WORK ITEM: Write out again, exactly, the lines of the listing below from the first one through the one that contains "Screen dimensions: 1256x925", and no other lines.

DATA SUPPLIED:
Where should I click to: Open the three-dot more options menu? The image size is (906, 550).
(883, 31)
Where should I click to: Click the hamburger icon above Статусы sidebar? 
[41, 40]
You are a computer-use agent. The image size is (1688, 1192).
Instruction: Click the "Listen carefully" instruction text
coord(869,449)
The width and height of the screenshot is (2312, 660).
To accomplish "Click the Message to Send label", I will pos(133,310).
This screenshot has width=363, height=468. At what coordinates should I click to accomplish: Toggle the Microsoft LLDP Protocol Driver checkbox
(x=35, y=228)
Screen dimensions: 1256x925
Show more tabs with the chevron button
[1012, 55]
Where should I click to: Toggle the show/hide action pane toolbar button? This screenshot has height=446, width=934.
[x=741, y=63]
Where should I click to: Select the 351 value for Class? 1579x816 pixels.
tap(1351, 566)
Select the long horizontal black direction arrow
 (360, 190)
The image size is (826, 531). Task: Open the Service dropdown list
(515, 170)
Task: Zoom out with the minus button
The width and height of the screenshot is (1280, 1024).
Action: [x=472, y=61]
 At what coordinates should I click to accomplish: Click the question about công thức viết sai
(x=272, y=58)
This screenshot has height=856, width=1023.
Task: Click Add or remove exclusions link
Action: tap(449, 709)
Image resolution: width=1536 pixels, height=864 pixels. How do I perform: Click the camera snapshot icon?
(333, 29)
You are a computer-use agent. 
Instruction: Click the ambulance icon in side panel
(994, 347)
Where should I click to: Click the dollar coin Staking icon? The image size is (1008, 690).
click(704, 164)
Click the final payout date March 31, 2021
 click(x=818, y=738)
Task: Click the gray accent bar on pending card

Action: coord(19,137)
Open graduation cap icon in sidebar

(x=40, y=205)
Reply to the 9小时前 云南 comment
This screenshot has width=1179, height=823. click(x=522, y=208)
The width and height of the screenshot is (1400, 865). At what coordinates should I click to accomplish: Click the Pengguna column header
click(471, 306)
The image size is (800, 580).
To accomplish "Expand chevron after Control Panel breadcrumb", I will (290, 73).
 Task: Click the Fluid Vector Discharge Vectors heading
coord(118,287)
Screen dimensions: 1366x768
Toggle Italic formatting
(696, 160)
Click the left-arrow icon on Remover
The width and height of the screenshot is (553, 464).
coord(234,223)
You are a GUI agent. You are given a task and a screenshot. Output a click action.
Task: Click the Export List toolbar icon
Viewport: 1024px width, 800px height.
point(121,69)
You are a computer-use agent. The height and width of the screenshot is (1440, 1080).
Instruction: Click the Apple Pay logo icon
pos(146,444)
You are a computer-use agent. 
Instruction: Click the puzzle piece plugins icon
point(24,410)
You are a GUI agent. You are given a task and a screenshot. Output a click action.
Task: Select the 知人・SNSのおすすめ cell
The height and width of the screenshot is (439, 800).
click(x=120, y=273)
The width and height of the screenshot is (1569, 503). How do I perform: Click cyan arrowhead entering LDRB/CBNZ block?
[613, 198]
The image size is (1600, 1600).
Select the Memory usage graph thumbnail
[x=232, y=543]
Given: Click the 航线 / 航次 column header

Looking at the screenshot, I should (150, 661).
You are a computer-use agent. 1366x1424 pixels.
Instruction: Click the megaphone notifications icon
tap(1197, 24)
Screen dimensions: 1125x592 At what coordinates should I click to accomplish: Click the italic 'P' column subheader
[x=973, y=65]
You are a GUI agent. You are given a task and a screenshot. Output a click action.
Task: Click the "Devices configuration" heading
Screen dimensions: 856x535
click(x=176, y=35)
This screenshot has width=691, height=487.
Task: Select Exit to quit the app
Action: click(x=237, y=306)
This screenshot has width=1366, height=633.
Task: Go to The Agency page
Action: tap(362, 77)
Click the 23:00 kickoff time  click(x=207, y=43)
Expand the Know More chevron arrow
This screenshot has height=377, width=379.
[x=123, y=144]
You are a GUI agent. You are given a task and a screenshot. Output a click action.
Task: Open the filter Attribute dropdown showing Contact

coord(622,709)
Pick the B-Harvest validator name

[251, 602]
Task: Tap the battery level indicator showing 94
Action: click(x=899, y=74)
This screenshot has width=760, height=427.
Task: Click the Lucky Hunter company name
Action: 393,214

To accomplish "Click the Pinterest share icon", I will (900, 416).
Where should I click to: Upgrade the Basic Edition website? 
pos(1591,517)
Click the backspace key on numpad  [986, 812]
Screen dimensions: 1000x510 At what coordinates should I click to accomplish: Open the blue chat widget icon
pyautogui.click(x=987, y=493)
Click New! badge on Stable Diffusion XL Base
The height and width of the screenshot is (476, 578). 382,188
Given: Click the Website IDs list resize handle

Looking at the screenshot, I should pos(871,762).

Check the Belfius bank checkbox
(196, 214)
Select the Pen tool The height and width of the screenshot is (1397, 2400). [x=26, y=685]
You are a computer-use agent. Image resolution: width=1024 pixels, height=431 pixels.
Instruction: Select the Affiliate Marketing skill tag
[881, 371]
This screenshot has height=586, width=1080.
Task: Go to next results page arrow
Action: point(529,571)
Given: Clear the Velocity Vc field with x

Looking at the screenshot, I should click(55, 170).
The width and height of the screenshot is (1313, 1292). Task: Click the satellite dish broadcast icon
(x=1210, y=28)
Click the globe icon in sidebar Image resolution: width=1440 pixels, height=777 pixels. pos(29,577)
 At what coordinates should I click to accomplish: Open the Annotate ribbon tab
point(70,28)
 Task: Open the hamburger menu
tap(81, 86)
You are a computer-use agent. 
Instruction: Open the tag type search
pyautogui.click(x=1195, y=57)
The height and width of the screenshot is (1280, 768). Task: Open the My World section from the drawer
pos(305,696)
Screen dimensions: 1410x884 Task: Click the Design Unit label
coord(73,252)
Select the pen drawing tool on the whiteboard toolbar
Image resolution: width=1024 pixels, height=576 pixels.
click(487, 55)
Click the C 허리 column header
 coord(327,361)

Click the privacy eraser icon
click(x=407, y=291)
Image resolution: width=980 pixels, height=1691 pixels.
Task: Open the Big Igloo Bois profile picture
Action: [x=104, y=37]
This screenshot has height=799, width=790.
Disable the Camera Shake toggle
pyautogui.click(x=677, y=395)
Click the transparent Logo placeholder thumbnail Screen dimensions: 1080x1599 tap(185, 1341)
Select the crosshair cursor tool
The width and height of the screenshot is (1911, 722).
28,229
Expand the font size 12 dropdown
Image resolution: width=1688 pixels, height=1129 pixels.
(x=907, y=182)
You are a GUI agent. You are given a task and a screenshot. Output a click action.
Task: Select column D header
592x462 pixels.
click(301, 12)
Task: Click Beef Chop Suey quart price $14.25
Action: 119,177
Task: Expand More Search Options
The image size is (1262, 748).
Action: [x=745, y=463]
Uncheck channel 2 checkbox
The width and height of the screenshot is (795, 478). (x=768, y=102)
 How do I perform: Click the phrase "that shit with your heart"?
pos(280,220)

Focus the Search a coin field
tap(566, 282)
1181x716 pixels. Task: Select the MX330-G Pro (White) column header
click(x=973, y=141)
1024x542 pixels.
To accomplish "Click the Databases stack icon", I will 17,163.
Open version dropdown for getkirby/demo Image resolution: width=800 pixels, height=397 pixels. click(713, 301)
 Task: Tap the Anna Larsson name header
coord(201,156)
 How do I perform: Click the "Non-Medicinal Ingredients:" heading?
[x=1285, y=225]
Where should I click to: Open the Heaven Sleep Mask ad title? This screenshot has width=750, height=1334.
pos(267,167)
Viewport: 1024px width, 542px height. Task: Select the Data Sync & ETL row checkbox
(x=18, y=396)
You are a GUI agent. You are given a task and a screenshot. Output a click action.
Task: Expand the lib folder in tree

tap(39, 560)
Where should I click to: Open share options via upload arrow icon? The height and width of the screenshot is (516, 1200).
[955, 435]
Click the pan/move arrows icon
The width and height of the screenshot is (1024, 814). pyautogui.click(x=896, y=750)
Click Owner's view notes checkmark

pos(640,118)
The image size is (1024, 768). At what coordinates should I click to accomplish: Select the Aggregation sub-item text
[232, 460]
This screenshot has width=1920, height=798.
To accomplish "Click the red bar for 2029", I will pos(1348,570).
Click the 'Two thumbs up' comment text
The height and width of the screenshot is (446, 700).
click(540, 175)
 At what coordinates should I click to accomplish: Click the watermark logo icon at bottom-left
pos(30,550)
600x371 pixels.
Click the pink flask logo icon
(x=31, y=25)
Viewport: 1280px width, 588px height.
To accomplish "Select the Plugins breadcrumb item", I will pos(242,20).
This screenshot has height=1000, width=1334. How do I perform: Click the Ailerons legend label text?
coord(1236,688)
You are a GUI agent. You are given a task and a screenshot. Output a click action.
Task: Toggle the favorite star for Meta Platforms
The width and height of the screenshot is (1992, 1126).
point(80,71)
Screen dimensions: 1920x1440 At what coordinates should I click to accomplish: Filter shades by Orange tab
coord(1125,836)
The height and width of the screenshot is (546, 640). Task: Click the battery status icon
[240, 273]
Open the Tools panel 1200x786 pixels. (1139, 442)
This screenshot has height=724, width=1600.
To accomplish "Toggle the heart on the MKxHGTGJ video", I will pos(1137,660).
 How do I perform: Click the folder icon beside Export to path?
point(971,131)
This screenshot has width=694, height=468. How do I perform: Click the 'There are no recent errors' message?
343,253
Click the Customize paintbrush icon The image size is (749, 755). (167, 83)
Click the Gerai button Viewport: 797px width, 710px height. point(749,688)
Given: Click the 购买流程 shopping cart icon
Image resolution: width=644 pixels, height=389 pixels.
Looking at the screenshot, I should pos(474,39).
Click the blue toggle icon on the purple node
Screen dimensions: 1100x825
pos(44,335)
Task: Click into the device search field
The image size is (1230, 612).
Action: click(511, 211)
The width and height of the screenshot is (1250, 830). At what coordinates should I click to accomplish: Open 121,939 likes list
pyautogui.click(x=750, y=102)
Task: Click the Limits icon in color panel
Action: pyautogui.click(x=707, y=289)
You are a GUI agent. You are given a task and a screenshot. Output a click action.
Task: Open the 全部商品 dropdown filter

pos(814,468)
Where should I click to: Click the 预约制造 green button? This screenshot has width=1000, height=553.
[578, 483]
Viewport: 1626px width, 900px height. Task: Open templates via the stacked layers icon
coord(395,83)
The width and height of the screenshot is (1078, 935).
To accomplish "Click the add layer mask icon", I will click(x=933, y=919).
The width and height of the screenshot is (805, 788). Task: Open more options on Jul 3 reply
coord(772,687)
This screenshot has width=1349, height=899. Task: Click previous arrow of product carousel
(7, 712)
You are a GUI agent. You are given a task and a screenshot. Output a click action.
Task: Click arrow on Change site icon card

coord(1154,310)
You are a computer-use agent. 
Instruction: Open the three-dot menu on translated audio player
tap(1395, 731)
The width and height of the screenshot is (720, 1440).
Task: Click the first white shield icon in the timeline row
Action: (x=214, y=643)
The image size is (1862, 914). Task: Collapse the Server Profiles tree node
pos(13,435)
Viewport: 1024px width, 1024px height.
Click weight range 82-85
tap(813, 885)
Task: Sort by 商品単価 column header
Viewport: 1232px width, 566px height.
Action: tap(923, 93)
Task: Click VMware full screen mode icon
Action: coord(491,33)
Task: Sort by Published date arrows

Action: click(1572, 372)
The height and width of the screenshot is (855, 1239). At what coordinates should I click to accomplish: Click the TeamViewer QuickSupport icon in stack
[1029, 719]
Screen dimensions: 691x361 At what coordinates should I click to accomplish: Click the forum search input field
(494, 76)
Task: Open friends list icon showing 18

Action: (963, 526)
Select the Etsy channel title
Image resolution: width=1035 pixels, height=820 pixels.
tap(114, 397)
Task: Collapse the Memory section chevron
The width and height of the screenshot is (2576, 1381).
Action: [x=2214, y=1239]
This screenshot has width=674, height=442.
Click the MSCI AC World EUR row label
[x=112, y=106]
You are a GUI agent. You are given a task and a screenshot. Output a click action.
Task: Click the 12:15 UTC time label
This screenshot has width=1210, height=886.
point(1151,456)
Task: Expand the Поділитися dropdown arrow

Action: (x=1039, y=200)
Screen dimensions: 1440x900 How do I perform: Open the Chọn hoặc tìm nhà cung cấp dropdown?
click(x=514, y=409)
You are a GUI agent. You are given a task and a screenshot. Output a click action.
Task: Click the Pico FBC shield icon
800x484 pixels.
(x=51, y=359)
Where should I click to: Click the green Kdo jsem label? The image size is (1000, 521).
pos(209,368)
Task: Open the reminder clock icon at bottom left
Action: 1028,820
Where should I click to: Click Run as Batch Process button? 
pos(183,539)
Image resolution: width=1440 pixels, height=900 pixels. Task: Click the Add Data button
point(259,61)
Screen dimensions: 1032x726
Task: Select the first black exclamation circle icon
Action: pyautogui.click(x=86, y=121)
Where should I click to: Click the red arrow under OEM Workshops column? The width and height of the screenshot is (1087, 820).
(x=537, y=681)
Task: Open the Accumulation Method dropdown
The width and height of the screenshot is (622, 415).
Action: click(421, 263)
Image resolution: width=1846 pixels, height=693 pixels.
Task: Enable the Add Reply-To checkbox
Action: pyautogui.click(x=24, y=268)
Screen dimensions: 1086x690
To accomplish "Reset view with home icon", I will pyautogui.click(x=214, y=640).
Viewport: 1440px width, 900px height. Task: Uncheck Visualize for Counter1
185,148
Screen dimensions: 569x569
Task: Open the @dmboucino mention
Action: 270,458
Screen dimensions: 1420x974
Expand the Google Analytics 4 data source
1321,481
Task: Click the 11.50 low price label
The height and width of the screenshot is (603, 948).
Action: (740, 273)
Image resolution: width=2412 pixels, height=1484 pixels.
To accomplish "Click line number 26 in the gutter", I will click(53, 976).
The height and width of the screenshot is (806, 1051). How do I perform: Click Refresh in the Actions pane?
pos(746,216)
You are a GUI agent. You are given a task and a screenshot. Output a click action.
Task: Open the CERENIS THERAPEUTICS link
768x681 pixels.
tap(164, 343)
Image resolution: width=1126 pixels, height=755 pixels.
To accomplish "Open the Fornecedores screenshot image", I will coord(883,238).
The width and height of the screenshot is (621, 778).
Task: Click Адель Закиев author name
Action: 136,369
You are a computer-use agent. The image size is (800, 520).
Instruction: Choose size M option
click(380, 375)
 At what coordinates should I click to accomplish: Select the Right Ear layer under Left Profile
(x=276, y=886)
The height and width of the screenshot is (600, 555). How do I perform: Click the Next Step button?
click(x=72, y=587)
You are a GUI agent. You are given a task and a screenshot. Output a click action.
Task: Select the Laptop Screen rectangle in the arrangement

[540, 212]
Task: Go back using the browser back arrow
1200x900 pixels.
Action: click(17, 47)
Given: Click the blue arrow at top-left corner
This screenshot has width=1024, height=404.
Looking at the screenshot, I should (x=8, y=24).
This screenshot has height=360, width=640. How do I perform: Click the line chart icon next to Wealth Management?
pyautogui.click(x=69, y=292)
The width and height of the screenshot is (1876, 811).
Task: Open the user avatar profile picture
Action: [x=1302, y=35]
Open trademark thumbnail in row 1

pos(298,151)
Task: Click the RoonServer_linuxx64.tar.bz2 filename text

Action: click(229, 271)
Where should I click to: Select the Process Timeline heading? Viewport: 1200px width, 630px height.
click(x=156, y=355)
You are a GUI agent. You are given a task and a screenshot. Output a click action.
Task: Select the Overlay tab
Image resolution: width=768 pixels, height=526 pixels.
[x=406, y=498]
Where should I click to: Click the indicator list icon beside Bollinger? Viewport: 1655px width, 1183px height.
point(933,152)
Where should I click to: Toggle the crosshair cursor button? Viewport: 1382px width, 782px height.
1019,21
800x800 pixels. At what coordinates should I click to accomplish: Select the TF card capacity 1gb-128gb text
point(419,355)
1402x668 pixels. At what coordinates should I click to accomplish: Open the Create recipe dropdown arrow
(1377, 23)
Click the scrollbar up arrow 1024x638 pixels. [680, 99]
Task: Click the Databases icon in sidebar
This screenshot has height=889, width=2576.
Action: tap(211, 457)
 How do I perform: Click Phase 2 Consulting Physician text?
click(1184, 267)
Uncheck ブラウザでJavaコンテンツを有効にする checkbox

ANSWER BELOW:
Where should I click to: Open the three-dot more options menu? The image size is (906, 550).
(883, 31)
Where should I click to: Click the hamburger icon above Статусы sidebar? 
[41, 40]
You are a computer-use agent. The image size is (1688, 1192).
Instruction: Click the "Listen carefully" instruction text
coord(869,449)
The width and height of the screenshot is (2312, 660).
To accomplish "Click the Message to Send label", I will pos(133,310).
This screenshot has width=363, height=468. At what coordinates should I click to accomplish: Toggle the Microsoft LLDP Protocol Driver checkbox
(x=35, y=228)
Screen dimensions: 1256x925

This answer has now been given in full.